Earle A. Johnson, Jr. – Colonel, United States Army

From a contemporary press report:

Earle A. Johnson Jr., 75, an Army colonel who retired in 1970 as executive officer of Cameron Station in Alexandria, died of lung cancer July 31, 1998 at his Alexandria, Virginia, home. He had lived in the Washington area off and on since 1954.

Colonel Johnson served in the infantry in Europe during World War II and then had logistics assignments in Germany and Korea. His honors included a Silver Star, two Bronze Stars and a Purple Heart.

He was born at Fort Eustis, Virginia. He was a 1943 graduate of the U.S. Military Academy at West Point.

His interests included gardening.

Survivors include his wife of 45 years, Dorothy Johnson of Alexandria; five children, Patricia Johnson, a sister of St. Joseph of Carondalet living in Honolulu, Janet Johnson of Racine, Wis., Earle A. Johnson III of Rowland Heights, Calif., Jeane Strong of Alexandria and Katherine Bauer of Watertown, Wis.; and four grandchildren.

USMA June 1943

On Friday, July 31, 1998, of Alexandria, VA. Husband of Dorothy; father of Sr. Patricia C.S.J., of Hawaii, Janet Johnson of Wisconsin, Earle A. Johnson, III of California, Jeane Strong of Alexandria and Katherine Bauer of Wisconsin. Also survived by four grandchildren. Funeral services will be held at the Ft. Myer Old Post Chapel on Wednesday, August 19 at 9 a.m. followed by interment with full military honors at the Arlington National Cemetery. In lieu of flowers, contributions may be made to the Hospice of Northern VA, 6400 Arlington Blvd., Suite 1000, Falls Church, VA 22042.

Long Wait to Be Buried at Arlington National Cemetery
Thursday, August 20, 1998

In the months before he died from lung cancer, retired U.S. Army Col. Earle A. Johnson Jr. outlined for his family his plans for a funeral service with full military honors at Arlington National Cemetery.

Johnson, 75, had lived a full military life, starting at West Point. During World War II, where he saw combat in the European Theater, he was awarded the Silver Star, two Bronze Stars and a Purple Heart. He became an Army logistician and served in the military until 1970, when he retired as executive officer of Cameron Station in Alexandria.

After Johnson died July 31 at his home in Alexandria, his family began arranging for the service at Arlington. Johnson qualified for a spot in that hallowed ground, but he would have to wait for it. In fact, shocked family members learned, they would have to wait until Aug. 19, nearly three weeks after Johnson’s death, before he could be buried.

“A three-week wait for a burial is a national disgrace,” said Johnson’s daughter, Jeanne Strong, an Alexandria resident.

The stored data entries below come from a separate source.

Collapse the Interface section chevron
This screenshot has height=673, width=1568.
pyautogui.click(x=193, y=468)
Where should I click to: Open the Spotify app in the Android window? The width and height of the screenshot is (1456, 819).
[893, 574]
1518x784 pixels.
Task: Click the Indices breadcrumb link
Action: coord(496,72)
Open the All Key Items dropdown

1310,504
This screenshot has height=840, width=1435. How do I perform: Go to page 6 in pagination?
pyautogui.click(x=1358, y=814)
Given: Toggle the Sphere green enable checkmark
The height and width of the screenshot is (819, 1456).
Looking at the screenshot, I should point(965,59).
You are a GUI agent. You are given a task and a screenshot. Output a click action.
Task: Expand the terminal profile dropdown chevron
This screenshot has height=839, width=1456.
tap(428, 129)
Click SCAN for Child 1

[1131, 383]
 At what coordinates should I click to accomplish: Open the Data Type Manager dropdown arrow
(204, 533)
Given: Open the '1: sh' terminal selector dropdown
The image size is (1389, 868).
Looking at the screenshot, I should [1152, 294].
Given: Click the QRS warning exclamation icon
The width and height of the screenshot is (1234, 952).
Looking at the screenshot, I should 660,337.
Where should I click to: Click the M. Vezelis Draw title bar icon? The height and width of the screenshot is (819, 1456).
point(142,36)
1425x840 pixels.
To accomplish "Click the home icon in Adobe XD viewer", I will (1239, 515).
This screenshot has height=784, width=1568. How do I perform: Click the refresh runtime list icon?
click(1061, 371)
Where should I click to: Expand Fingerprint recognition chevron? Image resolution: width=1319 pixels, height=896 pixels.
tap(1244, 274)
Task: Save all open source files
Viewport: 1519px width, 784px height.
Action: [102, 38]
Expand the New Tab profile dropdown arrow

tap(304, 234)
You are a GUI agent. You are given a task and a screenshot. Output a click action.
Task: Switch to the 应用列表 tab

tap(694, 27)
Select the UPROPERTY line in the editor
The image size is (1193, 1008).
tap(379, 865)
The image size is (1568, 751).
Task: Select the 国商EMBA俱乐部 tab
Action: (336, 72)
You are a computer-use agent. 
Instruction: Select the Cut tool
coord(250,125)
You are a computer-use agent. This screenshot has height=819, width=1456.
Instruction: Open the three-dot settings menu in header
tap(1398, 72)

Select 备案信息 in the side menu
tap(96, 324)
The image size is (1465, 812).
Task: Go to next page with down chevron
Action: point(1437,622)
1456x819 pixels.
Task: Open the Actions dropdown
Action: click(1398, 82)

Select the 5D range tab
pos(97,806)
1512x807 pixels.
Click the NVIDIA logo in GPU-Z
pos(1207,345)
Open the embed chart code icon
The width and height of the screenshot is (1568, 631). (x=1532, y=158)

Long waits for funerals are not new at Arlington Cemetery, which has been under severe strain in recent years for two main reasons: the aging of the World War II and Korean War veteran population, and defense budget cuts for honor guards and other resources for military funerals. But a 19-day wait is pretty unusual.

“I’ve never seen one that length,” said Col. Dave Childers, spokesman for the Military District of Washington, which oversees Arlington.

Military officials attribute the longer waits now to the summer season, when the bands and honor guards used at funerals also perform at numerous public events and concerts.

“The delay was caused by nothing other than the current work load,” said Childers, who said the cemetery averages 22 funerals a day.

The Johnson family would not have had to wait so long if it had been willing to do without the extras attached to a service with full military honors, such as an honor guard, a caisson and use of the Fort Myer chapel. But family members wanted to respect the wishes of Johnson, who had given them precise instructions for a service with full honors.

“Being an Army man in logistics, he had it all planned out, down to what the Army band should play at the funeral,” Strong said.

In the wake of the release of the movie “Saving Private Ryan,” there has been much lip service lately about the debt America owes its World War II veterans. Needless to say, Strong finds a certain irony in this.

“I don’t think any other family should go through this,” she said. “It’s not right.”